Sunday, August 26, 2012

What could I possibly learn in ninety minutes?


10:30am Sunday morning, not this week

Woke up an hour and a half ago
Enjoyed some delicious cuddles
Skimmed the NYTimes…Obama…Romney…blah blah…China…Europe…blah blah
Read a chapter of Here Comes Everybody…crowdsourcing…mobile-social…blah blah
Started to sketch out a powerpoint deck…white-space…blah blah
Interrupted deck sketching to discuss the most important issue of the day…

Where should we have brunch? Let’s go check out a new spot!


10:30am Sunday morning, this week

“Wake up” time has lost meaning, but we could go with 2am, 5am or 8am.

### SOURCE MATERIAL
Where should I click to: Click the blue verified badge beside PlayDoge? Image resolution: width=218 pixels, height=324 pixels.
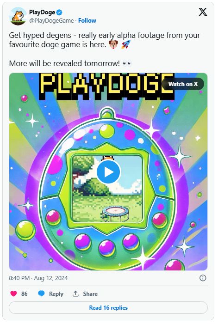tap(59, 12)
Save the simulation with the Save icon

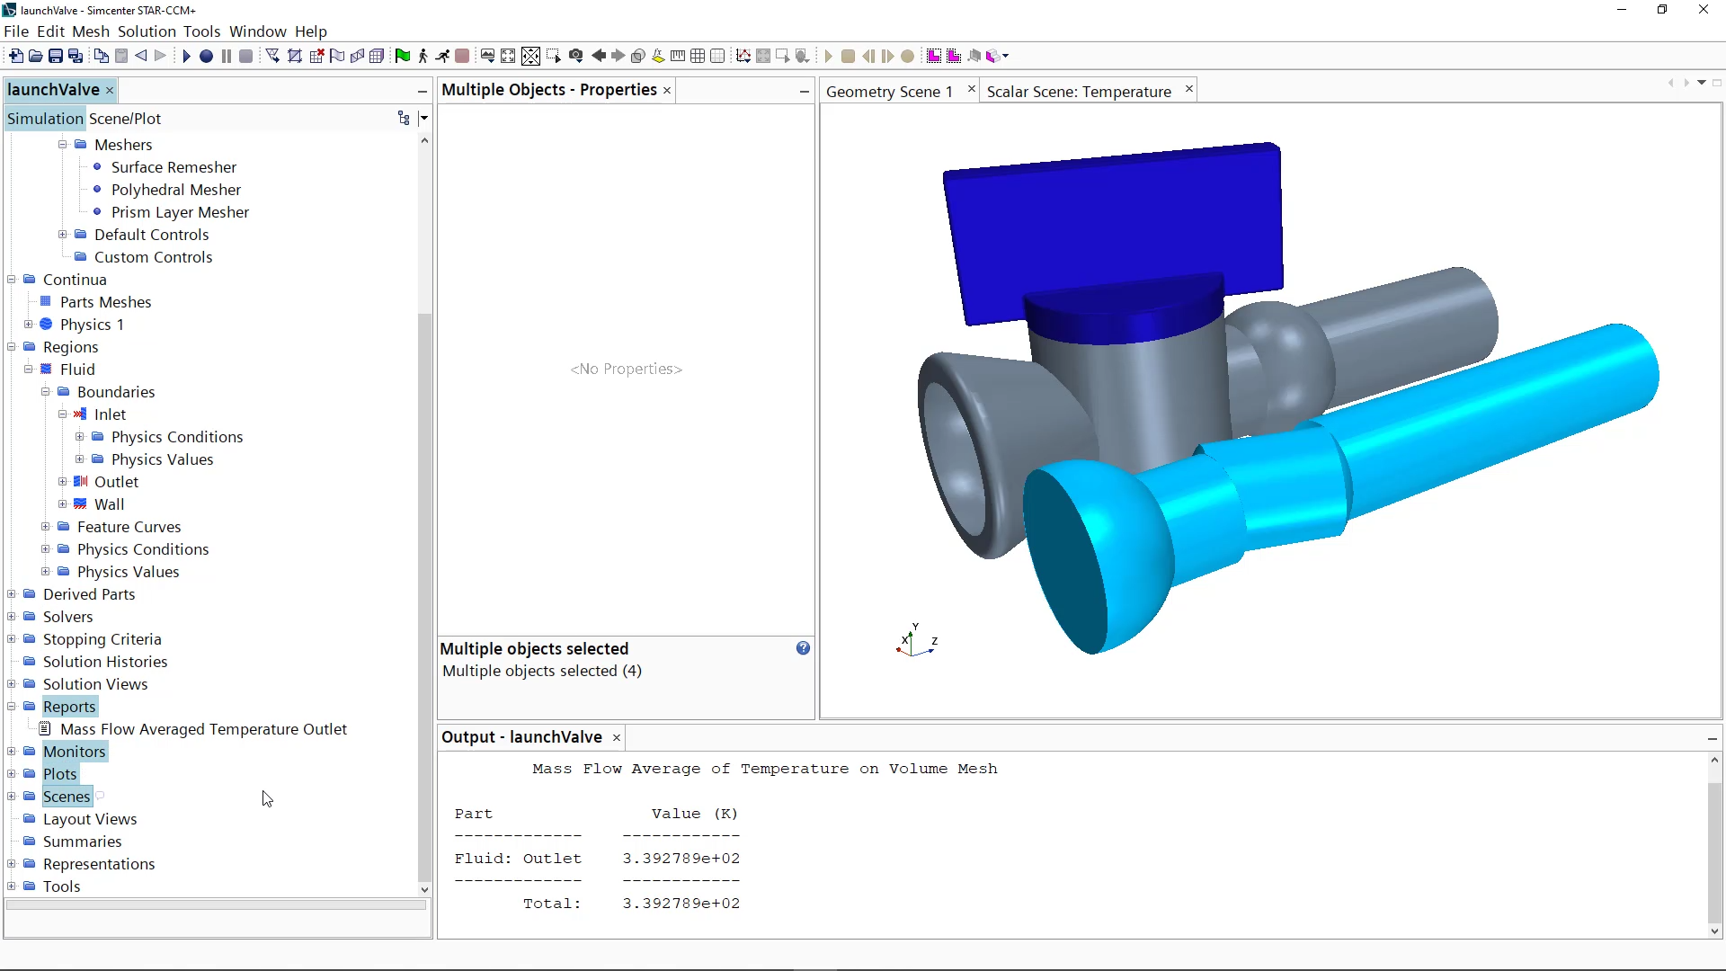click(57, 55)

### WHAT YOU HAVE TO DO
Transcribe the entire post about a Sunday morning, word for word. The data has no connection to the post about a Sunday morning.

### EXERCISE OUTPUT
Sunday, August 26, 2012

What could I possibly learn in ninety minutes?


10:30am Sunday morning, not this week

Woke up an hour and a half ago
Enjoyed some delicious cuddles
Skimmed the NYTimes…Obama…Romney…blah blah…China…Europe…blah blah
Read a chapter of Here Comes Everybody…crowdsourcing…mobile-social…blah blah
Started to sketch out a powerpoint deck…white-space…blah blah
Interrupted deck sketching to discuss the most important issue of the day…

Where should we have brunch? Let’s go check out a new spot!


10:30am Sunday morning, this week

“Wake up” time has lost meaning, but we could go with 2am, 5am or 8am.